Options to the traditional delivery apps have popped up, such as SevaFast, which was founded by Dharma Gohil. Instead of percentage-based commission fees, he charges a fee of about $60 per month for restaurants to use his service, which does not allow cash payments.
Despite the dizzying selection of different services, most restaurant owners have appreciated the delivery companies.
Coull said: “I’m grateful to work with our delivery partners. Without their services we wouldn’t have any business at all currently. It is a little disheartening to know you’re down at least 20 percent on daily income, because that’s the average commission fee going to the delivery companies. And when you factor the cost of packaging on top of delivery commission it makes the profit margin a lot lower than it would be usually.”
She added she has noticed customer service taking a hit with the recent surge of deliveries and that there have been some issues, such as drivers asking customers for money after they’ve already paid through an app.
Ahmed Reyes, the owner of Cafe Wine O’clock, which has branches in Siem Reap and Phnom Penh, told Khmer Times: “There are just too many delivery apps now.
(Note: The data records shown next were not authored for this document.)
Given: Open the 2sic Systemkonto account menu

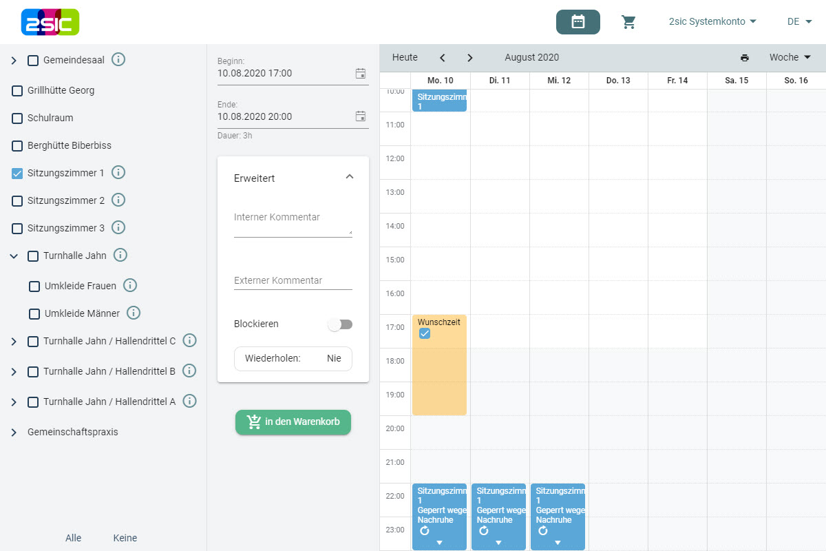Looking at the screenshot, I should [x=712, y=22].
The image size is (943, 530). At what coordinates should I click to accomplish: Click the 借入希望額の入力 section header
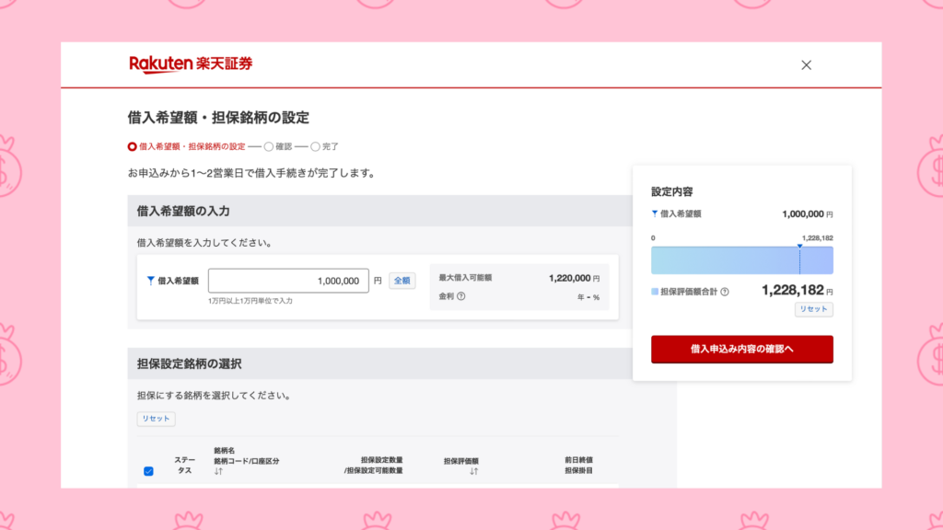click(183, 211)
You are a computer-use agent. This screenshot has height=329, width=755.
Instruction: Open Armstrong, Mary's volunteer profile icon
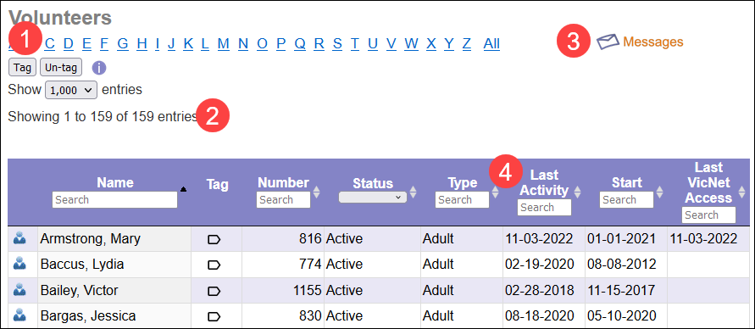click(19, 238)
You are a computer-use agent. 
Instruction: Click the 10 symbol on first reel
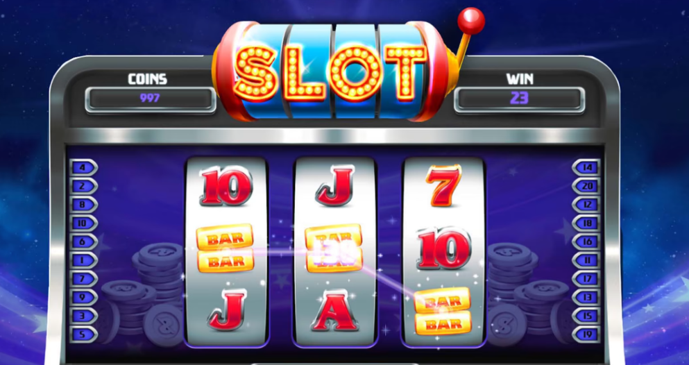click(226, 186)
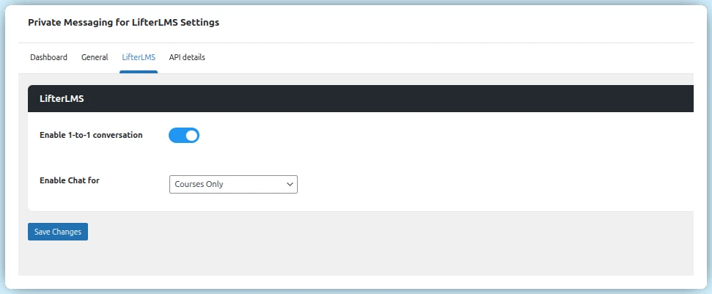Go to the API details tab

point(187,57)
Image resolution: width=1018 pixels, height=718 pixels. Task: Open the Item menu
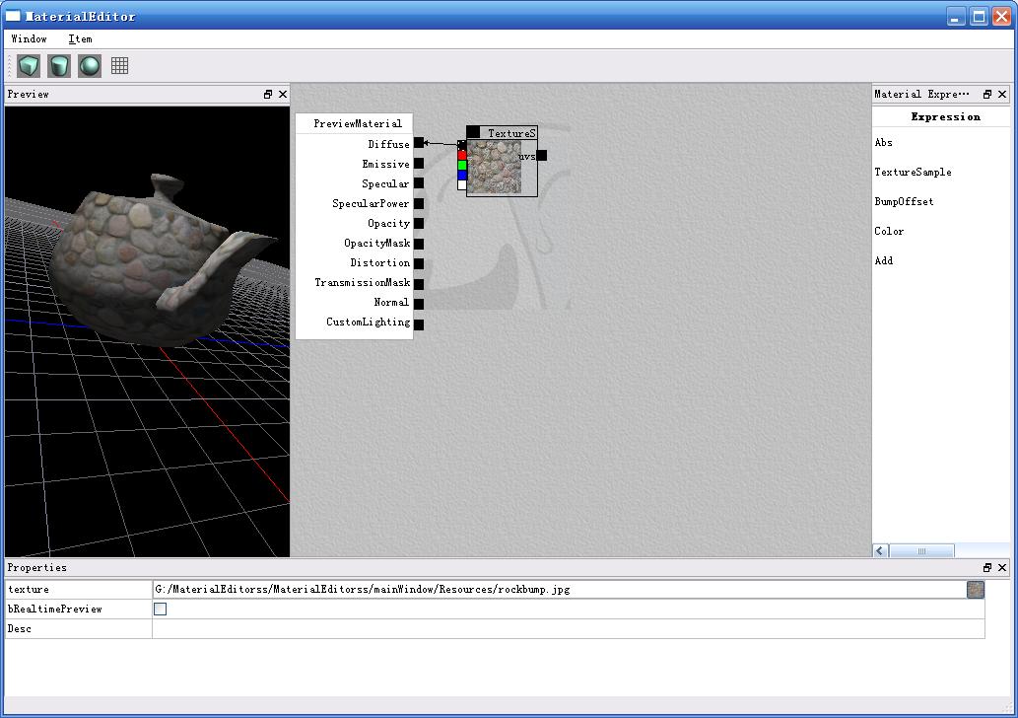80,39
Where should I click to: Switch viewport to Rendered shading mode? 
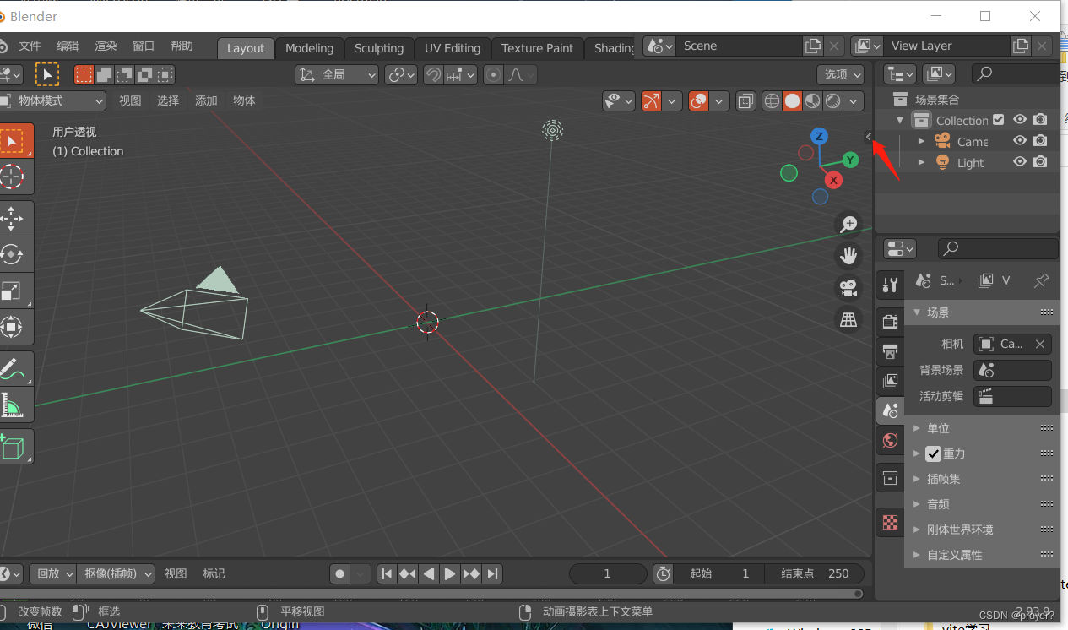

It is simply too much work for too little return to be on all of them. The big ones have certainly helped keep us afloat during lockdown, but when you factor in the commission it is certainly not the same margins as having people in the restaurant.”
Despite commission fees and customer service issues from some of the delivery companies, respect for the delivery drivers is universal in the restaurant industry. They’ve had to navigate blockades, pass police checkpoints and rush around the city during a pandemic all the name of delivering a meal.
Deka Nine, co-owner of Carolina BBQ in Tuol Tompoung, said: “We try to treat the drivers kindly and offer them cold water if they like. Hopefully, the customers treat them nicely as well because they do risk their lives with COVID.”
Nine said before the pandemic about 75 percent of Carolina BBQ’s orders were dine-in, which shifted to a 50 percent split as COVID-19 entered the country last year.
After February, she estimated it became closer to 10 percent dine-in and 90 percent delivery before government measures forced the restaurant to provide delivery services only.
About a month ago, she said volumes of orders took a huge hit. Combined with commission fees, using eco-friendly boxes and offering promotions, the restaurant is not making a profit, she said.
The timelines for each restaurant’s survival threshold varies based on overhead costs and how suitable each eatery is for delivery orders, but for those who rely on sit-down customers, the walls are closing in.
“I can’t say how much longer we could do this but we will try our hardest to stay open as long as we can,” she said.
It’s a sentiment shared by many in the industry, who are clinging to cautious optimism while bracing for an extended moratorium on dining in.